| Strumigenys mayri|
On New Guinea, all of the records from lower elevations are based on collections of strays made in rain forest leaf litter, or nests and nest fragments taken from rotten logs. At middle altitudes (1300 m: Bandong and Yunzain to Joangeng) nests were taken under moss-covered rocks in moist soil; both of these montane samples included winged forms (IV-V. 1955). At the highest elevations (2000 m and over), strays were taken in forest litter berlesate. (Brown 1973)
Bolton (2000) - A member of the mayri complex in the Strumigenys mayri-group. See notes under Strumigenys akhtoi. Most of the variation in pilosity and postpetiole disc sculpture noted above was recorded by Brown (1973c). Beside this, separate populations currently assigned to mayri show some changes in width and degree of curvature of the mandibles. These variations may suggest that more than one species resides under the name.
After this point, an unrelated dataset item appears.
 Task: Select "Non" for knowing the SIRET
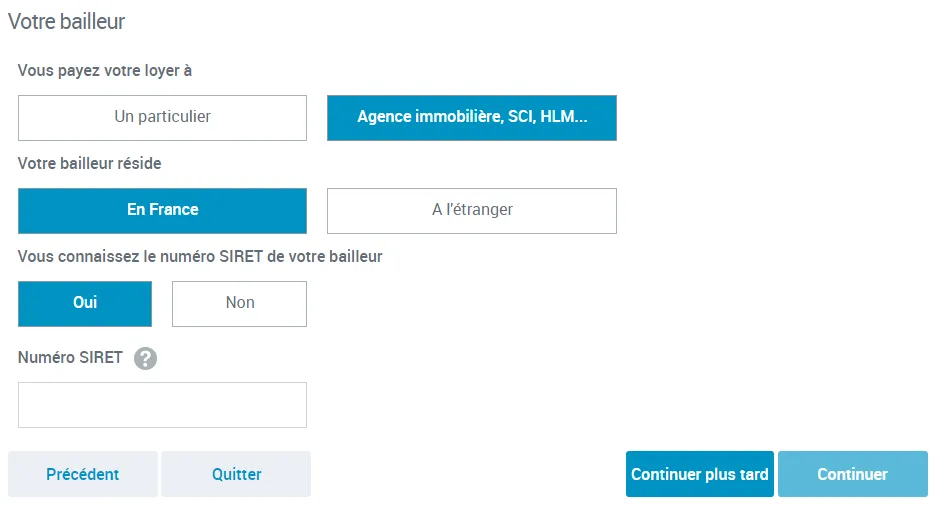pyautogui.click(x=239, y=303)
For the present I regard all as variations within a single species, but recommend a more detailed analysis when more material is present.
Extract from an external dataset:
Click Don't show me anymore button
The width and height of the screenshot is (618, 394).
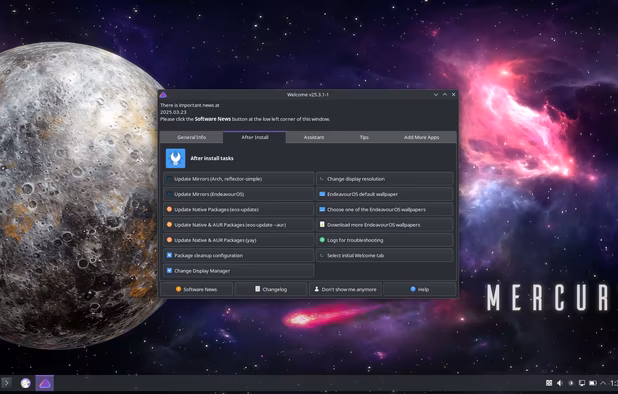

Brown (1973) - Distinctive characters are the moderate size (samples from the New Guinea highlands are largest in body size), only moderately long mandibles and antennae, and short propodeal teeth (not longer than the distance between the centers of their bases). Sides of trunk reticulate-punctulate, but the sculpture tends to be effaced on much of the mesopleura, and usually also on part of the metapleura; these surfaces consequently smooth and shining. Postpetiolar node finely reticulate and opaque in some samples, but in others, it is obscurely, finely longitudinally costulate or with sculpture effaced discad and smooth. Reclinate ground pilosity more abundant and widespread than in Strumigenys hoplites, Strumigenys ferocior or the szalayi-group species, at least on head and pronotum, but still not very conspicuous. The specialized erect hairs are very fine and vary considerably in length from one series to the next; some samples from the highlands of New Guinea and from near Lae have these hairs moderate in length and blunt-tipped, while examples from Papua and Cape York usually have some or all of the hairs long, fine and flagelliform. Prevailing color is light to medium ferruginous, with gaster either concolored or brownish to piceous. Some highland series are concolorous dark reddish brown. The sample from Benaga is exceptionally large and dark-colored, and has unusually long mandibles, and although it approaches the S. ferocior types in some respects, I consider it as an ecotype of S. mayri.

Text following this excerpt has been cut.